The U.N. Deputy Resident and Humanitarian Coordinator in Juba, South Sudan, Lise Grande, says the number of internal conflicts in the semi-autonomous region has risen from last year’s levels.
"What we saw last year was a very sharp rise in inter-tribal violence," said Grande. "There were about 100, 102 separate tribal conflicts last year, and as a result of that, there were almost 400,000 people which were newly displaced. This year alone, since the first of January, we have had more than 70 incidents, just in the first two-and-a-half months of this year."
She says 450 have been killed and nearly 60,000 displaced by the clashes. ?
The United Nations has warned in the past that violence in the South, if not curbed, could complicate Sudan’s upcoming polls. ?
Grande said recent clashes have mostly been related to conflict over access to water, especially sensitive to many Sudanese because of traditional livelihoods revolving around cattle.
"A lot of [the conflict] is in the area of Unity State, Lake State, and Warrap State," Grande added. "There has been a real concentration in those three states of intertribal trouble. Now, a great deal of that is related to the competition over scarce resources, particularly water. The cattle are very thirsty at this point, the rains have not come yet, they need to get to the water points, and water points are dried up all along those regular migration routes, and that has been one of the causes of the friction."
Officials working on election issues in the South say violence is just one of the factors that could complicate next month’s scheduled vote.
The Carter Center released a statement late last week that cautioned that the elections might have to be slightly postponed due to logistical delays in Sudan’s preparation for the vote.
Northern opposition parties have also called for the elections to be delayed until November. Sudanese officials have rejected calls to push back the polls, from April 11.
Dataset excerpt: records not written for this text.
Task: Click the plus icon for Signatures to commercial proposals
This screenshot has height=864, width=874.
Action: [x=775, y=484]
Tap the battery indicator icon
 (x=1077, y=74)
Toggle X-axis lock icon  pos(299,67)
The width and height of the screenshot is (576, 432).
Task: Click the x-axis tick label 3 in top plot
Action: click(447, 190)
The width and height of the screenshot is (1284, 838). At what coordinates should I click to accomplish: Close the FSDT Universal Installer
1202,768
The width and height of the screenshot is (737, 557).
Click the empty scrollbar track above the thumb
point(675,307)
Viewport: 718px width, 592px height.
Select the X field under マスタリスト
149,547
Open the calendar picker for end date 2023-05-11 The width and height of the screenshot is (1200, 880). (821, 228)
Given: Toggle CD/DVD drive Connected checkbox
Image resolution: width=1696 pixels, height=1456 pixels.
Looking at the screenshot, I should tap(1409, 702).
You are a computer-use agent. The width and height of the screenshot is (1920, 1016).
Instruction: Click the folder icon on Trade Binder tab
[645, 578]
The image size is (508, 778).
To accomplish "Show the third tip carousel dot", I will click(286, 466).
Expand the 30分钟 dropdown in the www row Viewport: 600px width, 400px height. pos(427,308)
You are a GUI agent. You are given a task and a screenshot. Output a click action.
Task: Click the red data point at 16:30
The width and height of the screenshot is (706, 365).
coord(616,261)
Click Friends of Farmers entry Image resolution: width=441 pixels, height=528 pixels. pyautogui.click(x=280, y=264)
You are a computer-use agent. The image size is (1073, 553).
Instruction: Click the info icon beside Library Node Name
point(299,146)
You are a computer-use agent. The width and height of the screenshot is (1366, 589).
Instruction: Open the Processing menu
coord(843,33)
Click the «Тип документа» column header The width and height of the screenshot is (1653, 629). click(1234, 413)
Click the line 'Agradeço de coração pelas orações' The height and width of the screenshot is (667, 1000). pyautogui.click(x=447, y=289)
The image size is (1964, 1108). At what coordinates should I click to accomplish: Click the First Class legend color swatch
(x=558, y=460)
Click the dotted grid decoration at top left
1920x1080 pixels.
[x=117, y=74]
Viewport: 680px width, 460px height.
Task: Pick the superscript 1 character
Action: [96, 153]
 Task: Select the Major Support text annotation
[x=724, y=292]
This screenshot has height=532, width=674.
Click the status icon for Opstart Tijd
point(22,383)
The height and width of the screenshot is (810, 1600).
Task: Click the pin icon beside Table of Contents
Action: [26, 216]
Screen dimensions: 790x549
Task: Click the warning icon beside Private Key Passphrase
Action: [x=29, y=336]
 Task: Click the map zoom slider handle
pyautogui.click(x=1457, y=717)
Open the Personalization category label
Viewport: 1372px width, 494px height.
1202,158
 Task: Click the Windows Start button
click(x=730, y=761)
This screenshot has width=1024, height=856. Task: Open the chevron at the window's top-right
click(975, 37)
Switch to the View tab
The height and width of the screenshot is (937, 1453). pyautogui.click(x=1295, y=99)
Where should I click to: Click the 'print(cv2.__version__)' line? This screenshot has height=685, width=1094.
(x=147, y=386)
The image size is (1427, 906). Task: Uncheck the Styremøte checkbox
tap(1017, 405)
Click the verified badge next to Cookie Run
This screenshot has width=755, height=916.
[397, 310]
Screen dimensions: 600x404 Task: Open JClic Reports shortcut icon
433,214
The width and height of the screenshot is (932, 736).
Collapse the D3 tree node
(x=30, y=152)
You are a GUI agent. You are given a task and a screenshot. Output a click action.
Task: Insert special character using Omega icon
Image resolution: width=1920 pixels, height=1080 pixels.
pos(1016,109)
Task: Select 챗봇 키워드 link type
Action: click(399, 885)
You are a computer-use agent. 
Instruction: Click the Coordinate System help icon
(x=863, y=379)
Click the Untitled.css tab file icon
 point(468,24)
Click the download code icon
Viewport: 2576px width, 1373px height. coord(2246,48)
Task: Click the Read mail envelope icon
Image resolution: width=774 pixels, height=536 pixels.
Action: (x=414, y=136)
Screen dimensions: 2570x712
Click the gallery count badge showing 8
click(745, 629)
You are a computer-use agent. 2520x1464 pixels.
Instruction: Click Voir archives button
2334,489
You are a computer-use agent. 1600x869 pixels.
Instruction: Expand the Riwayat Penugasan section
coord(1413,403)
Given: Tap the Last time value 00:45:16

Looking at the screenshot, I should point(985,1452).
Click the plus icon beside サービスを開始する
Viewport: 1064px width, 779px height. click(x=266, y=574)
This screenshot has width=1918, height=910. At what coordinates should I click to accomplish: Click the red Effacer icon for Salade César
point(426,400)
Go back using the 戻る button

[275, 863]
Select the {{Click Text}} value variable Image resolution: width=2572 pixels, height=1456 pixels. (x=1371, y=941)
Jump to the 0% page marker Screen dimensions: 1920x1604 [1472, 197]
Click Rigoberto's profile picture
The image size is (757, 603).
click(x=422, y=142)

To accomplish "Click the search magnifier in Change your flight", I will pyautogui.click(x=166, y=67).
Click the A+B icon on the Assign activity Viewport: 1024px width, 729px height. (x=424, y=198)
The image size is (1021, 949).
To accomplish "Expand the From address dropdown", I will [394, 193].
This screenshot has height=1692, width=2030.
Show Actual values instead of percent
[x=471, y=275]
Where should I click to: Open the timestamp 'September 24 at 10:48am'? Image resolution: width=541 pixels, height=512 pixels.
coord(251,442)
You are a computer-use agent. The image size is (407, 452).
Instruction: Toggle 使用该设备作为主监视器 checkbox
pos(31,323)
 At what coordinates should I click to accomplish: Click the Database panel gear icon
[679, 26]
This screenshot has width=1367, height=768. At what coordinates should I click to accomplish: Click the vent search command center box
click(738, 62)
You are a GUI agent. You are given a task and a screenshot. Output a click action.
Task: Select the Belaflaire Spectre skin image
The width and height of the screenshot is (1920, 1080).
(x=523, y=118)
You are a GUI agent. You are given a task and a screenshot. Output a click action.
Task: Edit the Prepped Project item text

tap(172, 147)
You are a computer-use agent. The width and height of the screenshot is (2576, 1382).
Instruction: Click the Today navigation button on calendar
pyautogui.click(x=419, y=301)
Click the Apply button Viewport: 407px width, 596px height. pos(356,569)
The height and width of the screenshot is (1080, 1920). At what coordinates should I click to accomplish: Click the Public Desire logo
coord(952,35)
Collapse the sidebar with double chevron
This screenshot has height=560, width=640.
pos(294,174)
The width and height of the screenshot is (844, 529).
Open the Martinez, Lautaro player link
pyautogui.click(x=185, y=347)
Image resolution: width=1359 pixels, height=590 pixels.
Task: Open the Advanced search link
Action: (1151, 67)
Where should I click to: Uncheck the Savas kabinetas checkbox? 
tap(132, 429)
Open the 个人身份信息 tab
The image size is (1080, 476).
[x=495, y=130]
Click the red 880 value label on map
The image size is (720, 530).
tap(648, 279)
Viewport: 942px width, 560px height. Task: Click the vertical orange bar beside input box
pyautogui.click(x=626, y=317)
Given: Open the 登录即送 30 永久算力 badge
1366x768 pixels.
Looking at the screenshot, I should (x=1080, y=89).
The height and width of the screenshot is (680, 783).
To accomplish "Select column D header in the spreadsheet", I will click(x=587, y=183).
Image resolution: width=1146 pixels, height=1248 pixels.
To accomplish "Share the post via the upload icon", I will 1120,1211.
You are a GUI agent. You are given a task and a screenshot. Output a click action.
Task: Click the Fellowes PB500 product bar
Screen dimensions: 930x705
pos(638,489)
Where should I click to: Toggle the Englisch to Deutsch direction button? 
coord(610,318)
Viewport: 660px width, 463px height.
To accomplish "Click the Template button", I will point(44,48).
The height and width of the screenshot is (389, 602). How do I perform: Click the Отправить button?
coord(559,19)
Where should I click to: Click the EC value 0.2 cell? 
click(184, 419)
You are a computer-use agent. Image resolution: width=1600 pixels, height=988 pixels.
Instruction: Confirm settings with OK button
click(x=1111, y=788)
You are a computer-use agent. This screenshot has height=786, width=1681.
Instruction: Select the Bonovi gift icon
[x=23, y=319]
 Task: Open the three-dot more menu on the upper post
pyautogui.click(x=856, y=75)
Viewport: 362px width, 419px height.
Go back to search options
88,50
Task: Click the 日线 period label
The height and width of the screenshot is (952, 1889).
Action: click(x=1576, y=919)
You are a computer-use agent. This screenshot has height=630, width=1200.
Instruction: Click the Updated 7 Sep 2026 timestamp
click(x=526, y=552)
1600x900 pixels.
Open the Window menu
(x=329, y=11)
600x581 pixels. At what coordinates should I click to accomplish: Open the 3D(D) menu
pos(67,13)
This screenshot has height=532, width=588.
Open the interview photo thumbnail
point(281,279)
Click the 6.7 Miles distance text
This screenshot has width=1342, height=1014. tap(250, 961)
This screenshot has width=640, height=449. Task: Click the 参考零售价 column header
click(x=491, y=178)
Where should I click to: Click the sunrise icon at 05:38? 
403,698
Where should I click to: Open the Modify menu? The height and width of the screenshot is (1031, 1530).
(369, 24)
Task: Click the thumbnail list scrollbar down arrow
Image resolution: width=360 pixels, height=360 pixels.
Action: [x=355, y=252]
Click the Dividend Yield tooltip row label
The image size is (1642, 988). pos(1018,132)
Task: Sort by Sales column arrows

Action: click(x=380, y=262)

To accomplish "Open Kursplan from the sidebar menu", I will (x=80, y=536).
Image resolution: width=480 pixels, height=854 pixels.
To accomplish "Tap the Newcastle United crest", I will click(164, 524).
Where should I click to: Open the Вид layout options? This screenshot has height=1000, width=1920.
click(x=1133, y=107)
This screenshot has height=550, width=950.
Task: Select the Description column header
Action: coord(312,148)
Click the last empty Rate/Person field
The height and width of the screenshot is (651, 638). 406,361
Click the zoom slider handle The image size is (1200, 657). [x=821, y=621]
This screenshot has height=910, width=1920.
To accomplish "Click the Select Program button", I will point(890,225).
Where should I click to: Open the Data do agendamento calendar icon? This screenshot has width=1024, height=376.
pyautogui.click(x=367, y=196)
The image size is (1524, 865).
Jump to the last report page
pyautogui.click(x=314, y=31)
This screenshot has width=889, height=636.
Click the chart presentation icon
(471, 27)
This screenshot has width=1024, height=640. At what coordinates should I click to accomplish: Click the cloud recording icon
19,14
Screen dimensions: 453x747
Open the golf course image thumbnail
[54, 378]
Ballots have to be brought to most of the polling stations across the South. Many southerners live in remote areas difficult to access by road, and many roads become impassable during rainy season. Rains have started to fall and are expected to pick up fully in the next two or three weeks.
Sudan’s elections were agreed to as part of a 2005 peace deal ending a two-decade-long civil war, during which an estimated two million people died. Also stipulated in the pact is a January 2011 southern independence referendum. Southerners are widely thought to favor forming a separate state.